Nos anos 50 minha avó materna morava em Uberlândia, berço da CTBC. Frequentava o centro espírita e, no trajeto de sua casa à casa religiosa, passava em frente ao escritório daquela empresa de telefonia, que ficava no meio do caminho. Ali, as ligações eram feitas pelas telefonistas de fone nos ouvidos e monte de plugues nas mãos que habilmente manipulavam. Sentavam-se atrás do balcão de atendimento, embora todos seus movimentos pudessem ser acompanhados, e elas mesmas serem vistas da rua, pelos que passavam.
Havia uma série de cabines que circundavam o espaço, onde as pessoas se acomodavam para completar as chamadas inter ou urbanas mesmo, que não era todo mundo que possuía o aparelho em casa. Vovó não tinha telefone e sua única filha morava algumas centenas de quilômetros distante dela.
Quando ela ia rezar, passava pela porta da CTBC e deixava recado com a telefonista se iria ou não poder falar com mamãe naquela noite. Quando passava de volta para casa, tinha resposta e avaliação da situação que a moça lhe transmitia. Que minha mãe ligara, que estava tudo bem, que conversariam outro dia, ou que ela aguardava retorno aquela noite mesmo, a depender da turbulência que atravessava. A telefonista e mamãe se conheciam pouco, ou se desconheciam, mas a intimidade entre elas era assaz grande.
Não raro, quando as tempestades arrasavam plantações entre Uberlândia e Franca, caíam postes que sustentavam fios que permitiam o funcionamento dos telefones. Resultado: até que fossem consertados, literalmente não tinha conversa entre algumas cidades mineiras e paulistas, servidas pela companhia.

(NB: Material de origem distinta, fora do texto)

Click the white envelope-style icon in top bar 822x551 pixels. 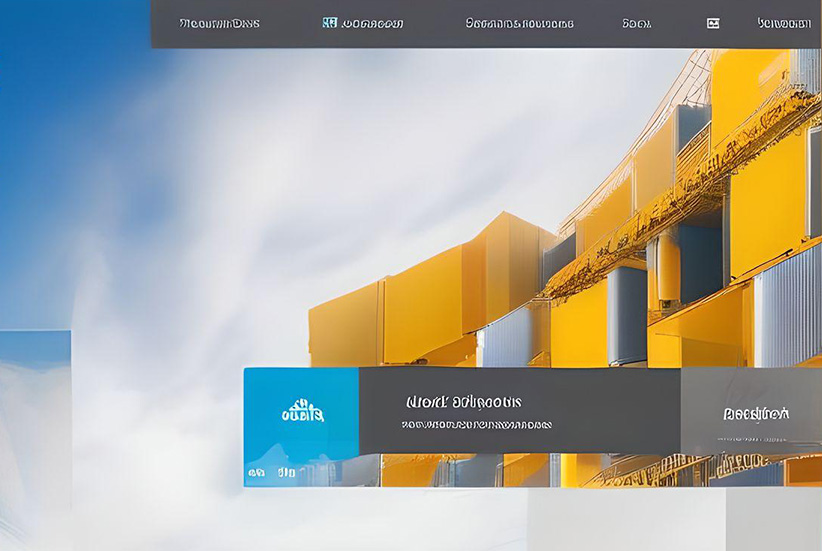coord(713,23)

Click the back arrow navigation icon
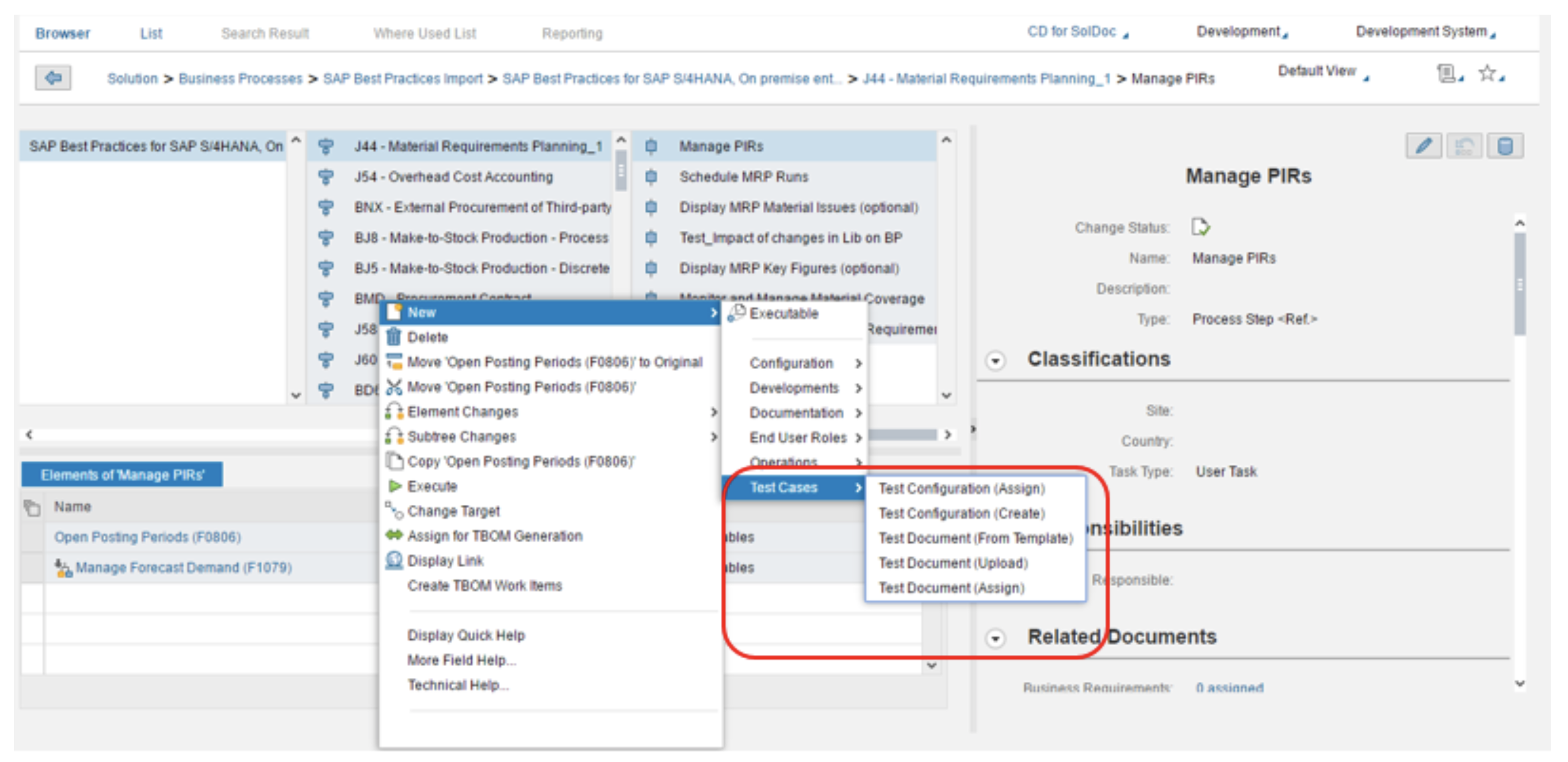(53, 78)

Comunicação entre cidades brasileiras e Brasil e outros países via telefone, só com aparelhos do Flash Gordon. Não sei se nem entre os países da Europa isso era viável. Acho que só em Hollywood, mesmo.

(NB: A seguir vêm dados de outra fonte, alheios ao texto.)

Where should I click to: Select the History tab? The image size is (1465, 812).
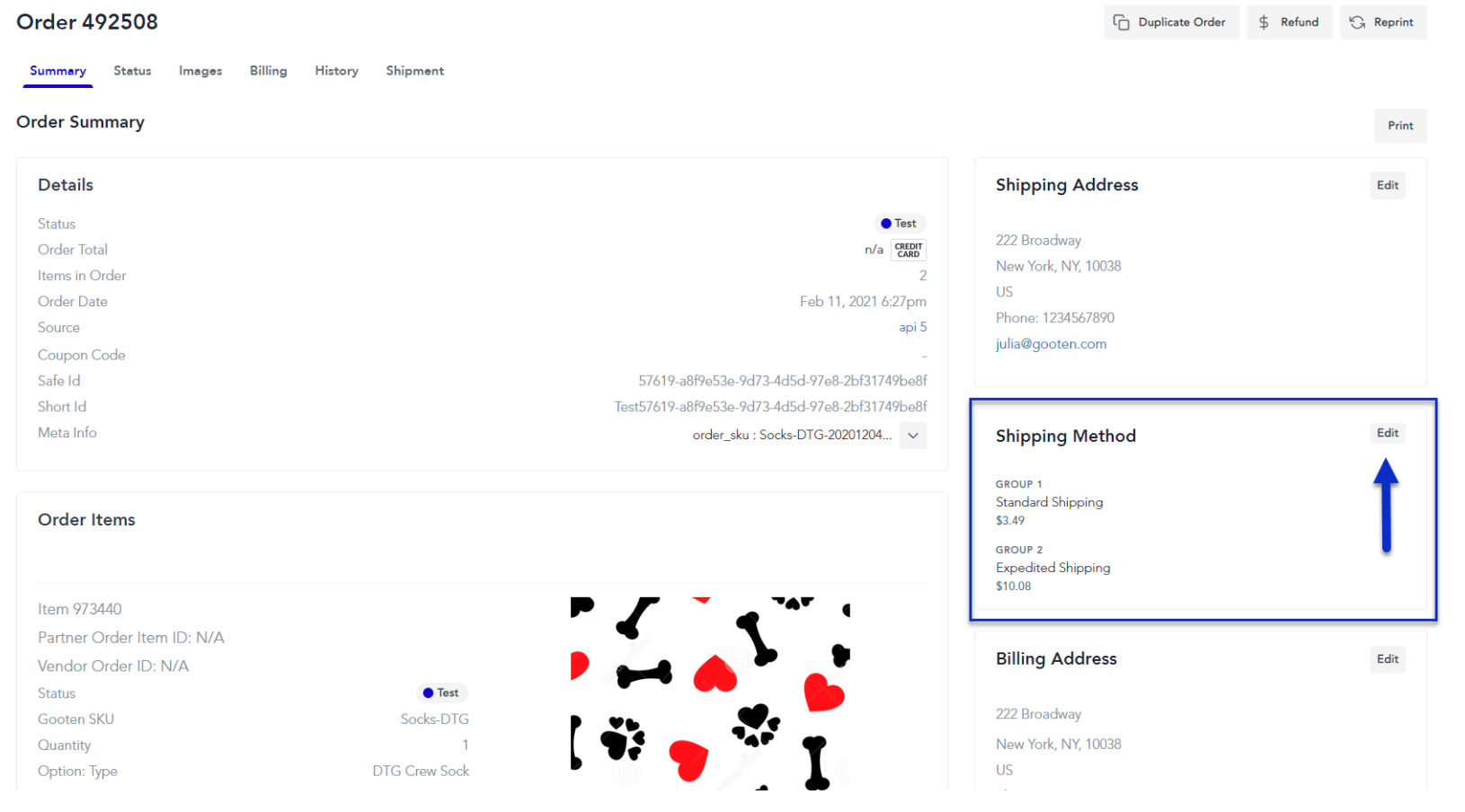(x=337, y=71)
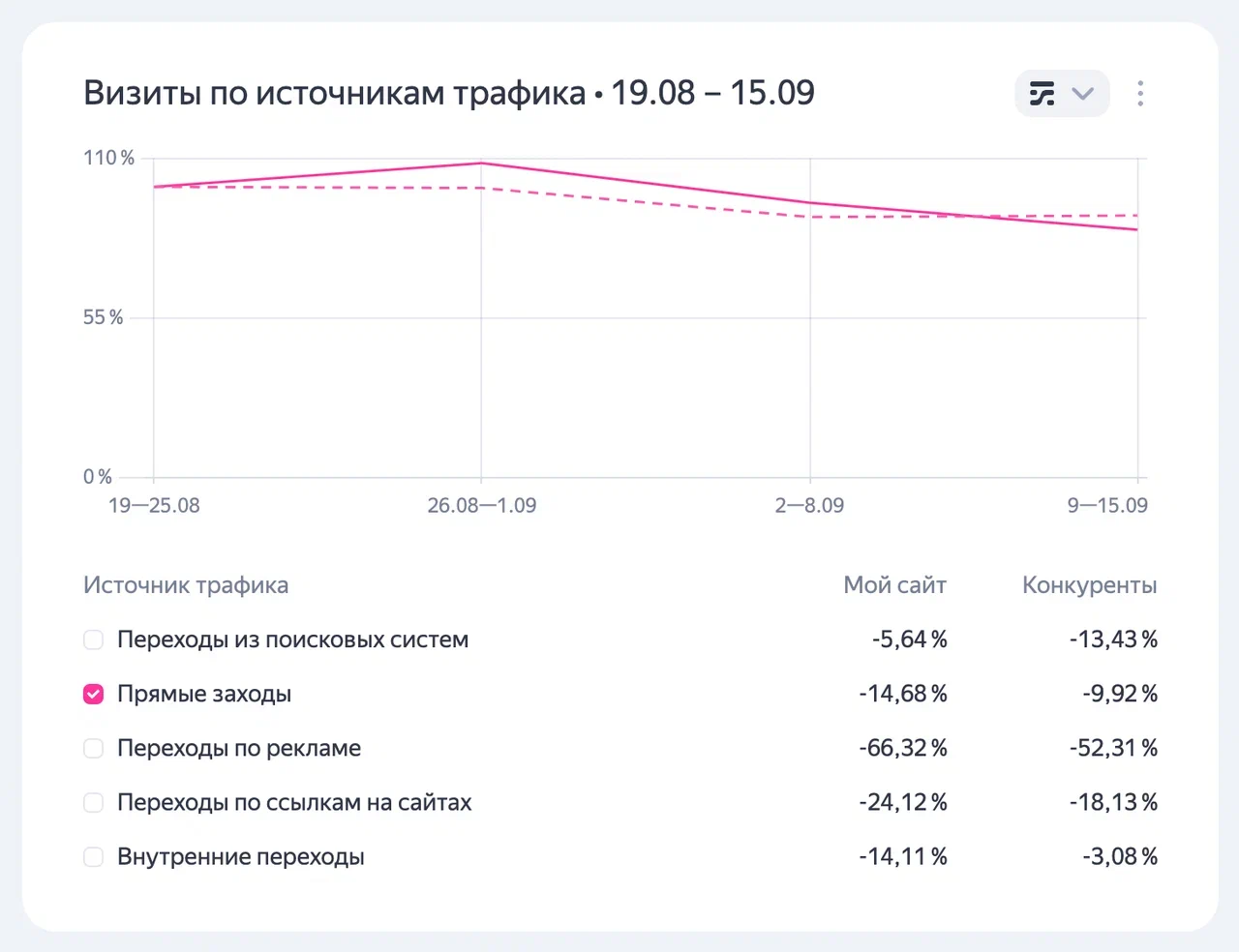
Task: Click the widget title Визиты по источникам трафика
Action: click(335, 93)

Nos idos 80, mês de julho, era hora de visitar minha irmã em Pouso Redondo, Santa Catarina. Saindo de nossa cidade, chegar lá era tarefa que demorava cerca de doze horas. Com sorte. E de avião. Enfrentávamos estoicamente o frio com o calor da hospedagem, e as singularidades da pequena comunidade barriga-verde de mil habitantes. Havia apenas um telefone na cidade. Ficava na sala de estar da casa da telefonista, ela atendia os usuários por ordem de chegada. Sentávamos em volta da sala, como visitas, ela discava o número que lhe era fornecido e, enquanto alguém falava, os demais faziam silêncio. Bem, se era venda de produtos agrícolas, os demais palpitavam sim: sobre o preço.
Nos anos 90, ao visitar o Epcot Center, na Disney, lembrei-me dessas histórias que envolvem familiares e telefonia porque, numa simulação de passeio pelo futuro, mostraram que haveria um dia bem próximo, em que as pessoas conversariam com as outras através de pequenos aparelhos e que seria possível estabelecer contato visual com quem estivesse distante léguas e léguas. Imaginei a surpresa delas, se pudessem acompanhar a evolução do aparelho telefônico e da comunicação. Nem sequer supus que aquele futuro estava próximo e que eu me beneficiaria com as invenções.